Aufgabe 1: Von welchen Einrichtungen sind laut dem Textauszug auf dieser Fahrt keine Ruinen aufgefallen?

++++ Textauszug

An manchen der trostlosen Objekte sahen wir noch ein verrostetes Schild hängen, das uns sagt, dass es zu verkaufen ist. Ab und zu hat der Radler dann Lust, eine besonders schöne Hotelruine zu erwerben und wieder zu beleben. Eine erste Kostenbetrachtung zeigt aber schnell, dass sich so etwas nicht rechnet. Vieles auch in der italienischen Wirtschaft scheint nur zu funktionieren, weil ein Familienbetrieb über Jahre dahinter steht, die Immobilie pflegt und davon halt mehr oder weniger gut lebt.

Aber wenn ich die Ruinen so sehe, dann denke ich auch im wunderschönen Urlaub wieder an die aktuelle Weltwirtschafts- und -finanzkrise. Mir sind auf dieser Fahrt keine Ruinen von Banken und Versicherungen aufgefallen. Die haben es irgendwie immer geschafft. Obwohl mir Industrie, Landwirtschaft und Handel für meine primären Bedürfnisse wichtiger zu sind. In einer Versicherung oder Versicherung habe ich nie nach einem anstrengenden Tag ein gutes Essen und Bett gefunden. Aber Banken und Versicherungen haben ja wie bekannt einen ganz besondere Wertschätzung.

++++++++
++++ Einträge

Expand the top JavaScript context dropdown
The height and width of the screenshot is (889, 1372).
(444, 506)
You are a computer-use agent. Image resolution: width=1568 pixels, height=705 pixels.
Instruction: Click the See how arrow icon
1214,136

++++++++
++++ Einträge

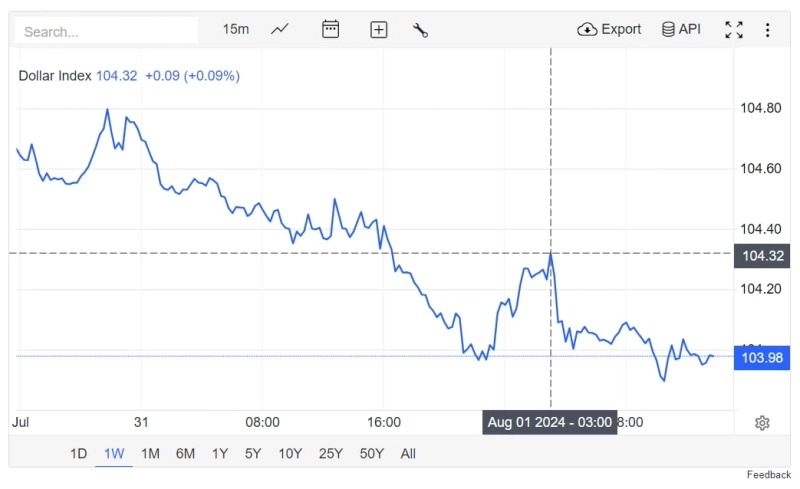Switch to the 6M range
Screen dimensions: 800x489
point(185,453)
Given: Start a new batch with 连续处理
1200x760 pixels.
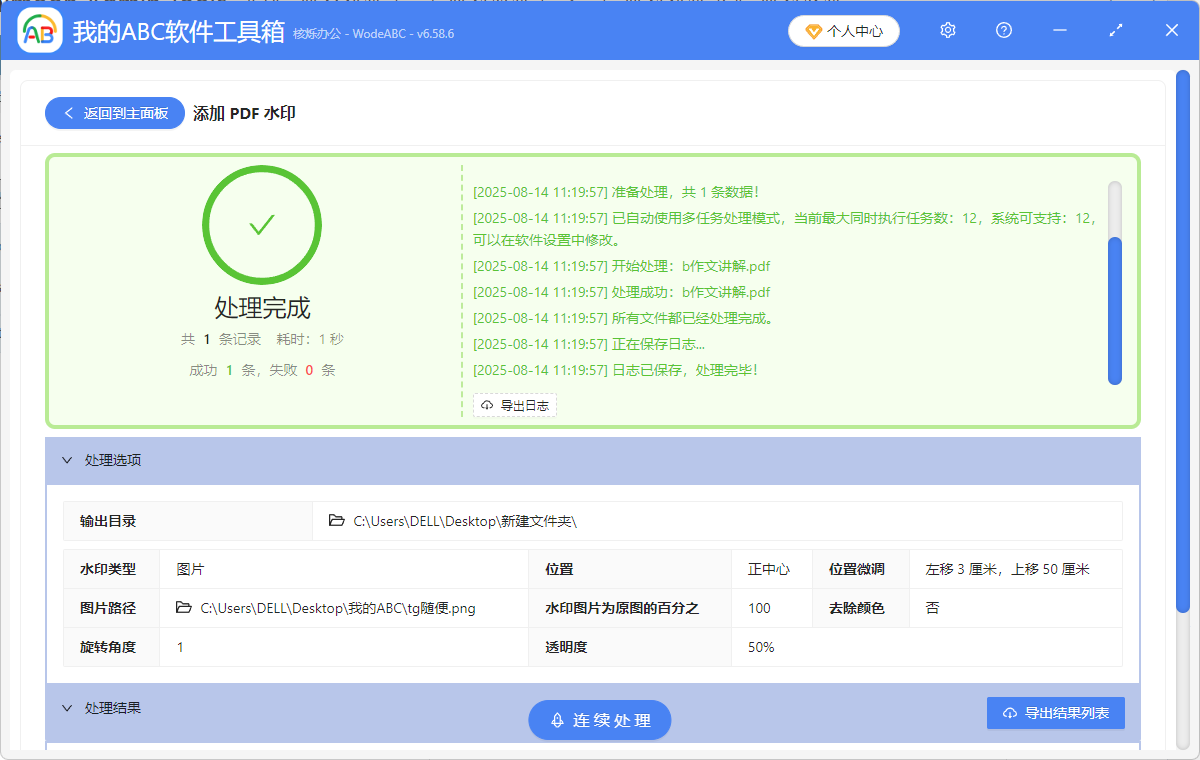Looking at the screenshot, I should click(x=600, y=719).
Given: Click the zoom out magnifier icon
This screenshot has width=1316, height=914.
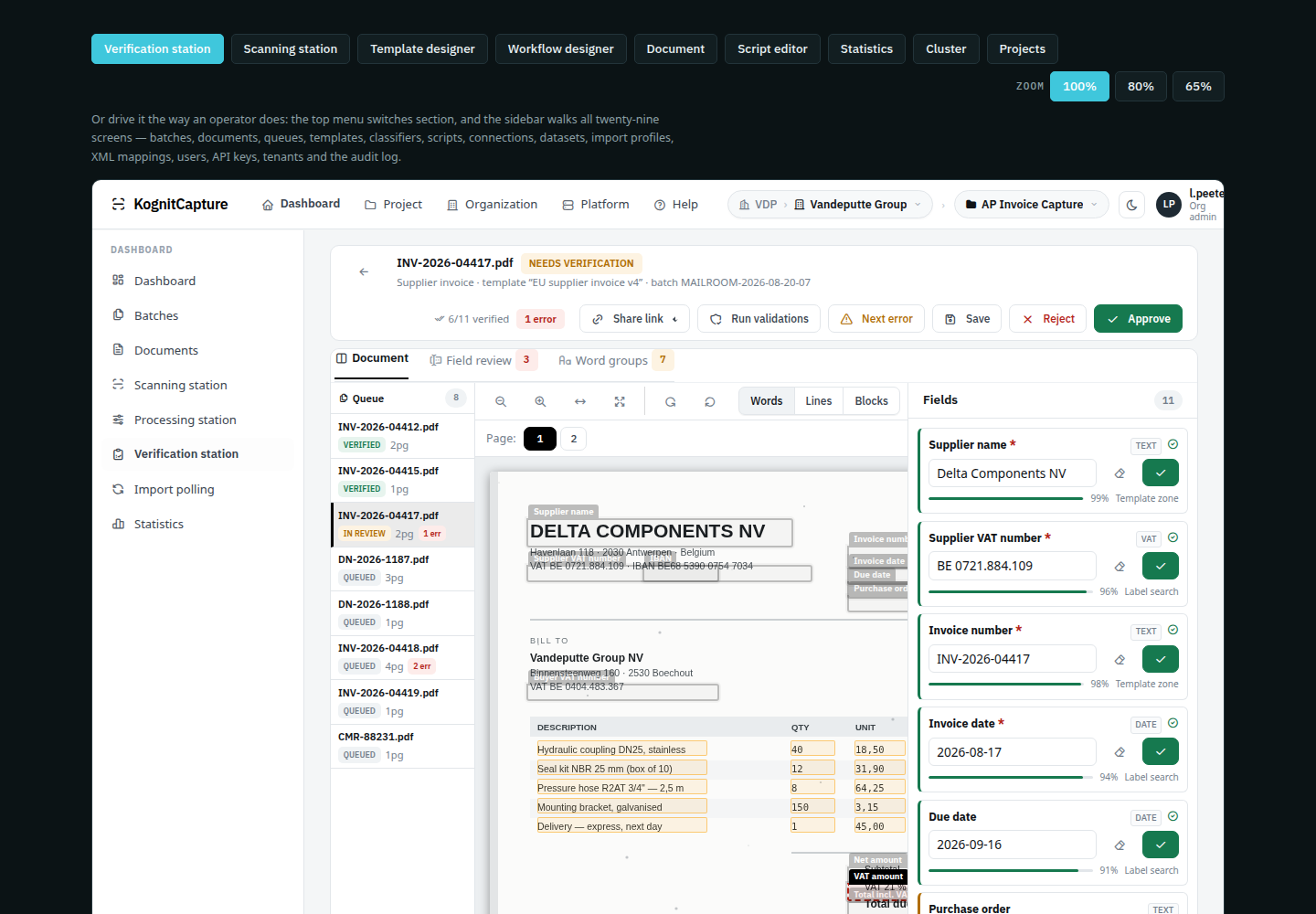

++++++++

Aufgabe 2: Tauschen Sie in den Einträgen, beginnend mit der Zeile, die "Switch to the 6M range" enthält, und endend mit der Zeile, die "This screenshot has width=1316, height=914." enthält, "zoom out" gegen "zoom in" aus. Geben Sie nur diese Zeilen sonst unverändert und ohne die Bilder wieder.

Antwort 1: Von Banken und Versicherungen.

Antwort 2:
Switch to the 6M range
Screen dimensions: 800x489
point(185,453)
Given: Start a new batch with 连续处理
1200x760 pixels.
Looking at the screenshot, I should click(x=600, y=719).
Given: Click the zoom in magnifier icon
This screenshot has width=1316, height=914.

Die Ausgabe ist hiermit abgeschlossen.